▶ **Written request**: Turn every line of the records below into a JSON list of strings, one string per line, and drop any blank lines.

▶ **Input rows**:

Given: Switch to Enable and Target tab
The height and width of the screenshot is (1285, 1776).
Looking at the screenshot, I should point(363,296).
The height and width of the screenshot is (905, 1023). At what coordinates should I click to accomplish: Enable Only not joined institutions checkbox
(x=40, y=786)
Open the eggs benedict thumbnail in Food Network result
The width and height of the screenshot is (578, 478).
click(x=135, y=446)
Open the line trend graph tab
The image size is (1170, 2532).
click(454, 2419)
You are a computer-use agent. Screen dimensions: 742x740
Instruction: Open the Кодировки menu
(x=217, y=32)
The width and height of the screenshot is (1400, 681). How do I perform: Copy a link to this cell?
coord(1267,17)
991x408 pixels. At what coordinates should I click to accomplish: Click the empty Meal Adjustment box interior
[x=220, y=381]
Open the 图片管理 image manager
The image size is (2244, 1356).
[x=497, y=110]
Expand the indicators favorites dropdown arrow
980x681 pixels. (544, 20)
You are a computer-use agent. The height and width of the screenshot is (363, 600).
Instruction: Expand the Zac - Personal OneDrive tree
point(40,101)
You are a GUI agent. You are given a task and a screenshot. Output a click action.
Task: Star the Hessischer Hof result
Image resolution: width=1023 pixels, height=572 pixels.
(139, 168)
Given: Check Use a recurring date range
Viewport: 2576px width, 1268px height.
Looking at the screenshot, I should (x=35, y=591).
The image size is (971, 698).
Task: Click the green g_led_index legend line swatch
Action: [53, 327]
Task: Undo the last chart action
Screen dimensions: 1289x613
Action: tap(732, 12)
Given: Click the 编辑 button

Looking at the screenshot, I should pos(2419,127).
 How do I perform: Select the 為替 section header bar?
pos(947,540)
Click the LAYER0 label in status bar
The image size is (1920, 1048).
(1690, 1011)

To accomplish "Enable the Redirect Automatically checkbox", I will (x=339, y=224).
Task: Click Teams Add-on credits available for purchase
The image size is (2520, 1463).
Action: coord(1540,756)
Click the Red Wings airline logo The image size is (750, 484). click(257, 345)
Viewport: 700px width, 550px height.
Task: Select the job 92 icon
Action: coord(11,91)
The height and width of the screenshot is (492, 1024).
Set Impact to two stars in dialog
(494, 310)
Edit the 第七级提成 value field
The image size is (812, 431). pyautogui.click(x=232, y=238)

▶ **Final answer**:
[
  "Given: Switch to Enable and Target tab",
  "The height and width of the screenshot is (1285, 1776).",
  "Looking at the screenshot, I should point(363,296).",
  "The height and width of the screenshot is (905, 1023). At what coordinates should I click to accomplish: Enable Only not joined institutions checkbox",
  "(x=40, y=786)",
  "Open the eggs benedict thumbnail in Food Network result",
  "The width and height of the screenshot is (578, 478).",
  "click(x=135, y=446)",
  "Open the line trend graph tab",
  "The image size is (1170, 2532).",
  "click(454, 2419)",
  "You are a computer-use agent. Screen dimensions: 742x740",
  "Instruction: Open the Кодировки menu",
  "(x=217, y=32)",
  "The width and height of the screenshot is (1400, 681). How do I perform: Copy a link to this cell?",
  "coord(1267,17)",
  "991x408 pixels. At what coordinates should I click to accomplish: Click the empty Meal Adjustment box interior",
  "[x=220, y=381]",
  "Open the 图片管理 image manager",
  "The image size is (2244, 1356).",
  "[x=497, y=110]",
  "Expand the indicators favorites dropdown arrow",
  "980x681 pixels. (544, 20)",
  "You are a computer-use agent. The height and width of the screenshot is (363, 600).",
  "Instruction: Expand the Zac - Personal OneDrive tree",
  "point(40,101)",
  "You are a GUI agent. You are given a task and a screenshot. Output a click action.",
  "Task: Star the Hessischer Hof result",
  "Image resolution: width=1023 pixels, height=572 pixels.",
  "(139, 168)",
  "Given: Check Use a recurring date range",
  "Viewport: 2576px width, 1268px height.",
  "Looking at the screenshot, I should (x=35, y=591).",
  "The image size is (971, 698).",
  "Task: Click the green g_led_index legend line swatch",
  "Action: [53, 327]",
  "Task: Undo the last chart action",
  "Screen dimensions: 1289x613",
  "Action: tap(732, 12)",
  "Given: Click the 编辑 button",
  "Looking at the screenshot, I should pos(2419,127).",
  " How do I perform: Select the 為替 section header bar?",
  "pos(947,540)",
  "Click the LAYER0 label in status bar",
  "The image size is (1920, 1048).",
  "(1690, 1011)",
  "To accomplish \"Enable the Redirect Automatically checkbox\", I will (x=339, y=224).",
  "Task: Click Teams Add-on credits available for purchase",
  "The image size is (2520, 1463).",
  "Action: coord(1540,756)",
  "Click the Red Wings airline logo The image size is (750, 484). click(257, 345)",
  "Viewport: 700px width, 550px height.",
  "Task: Select the job 92 icon",
  "Action: coord(11,91)",
  "The height and width of the screenshot is (492, 1024).",
  "Set Impact to two stars in dialog",
  "(494, 310)",
  "Edit the 第七级提成 value field",
  "The image size is (812, 431). pyautogui.click(x=232, y=238)"
]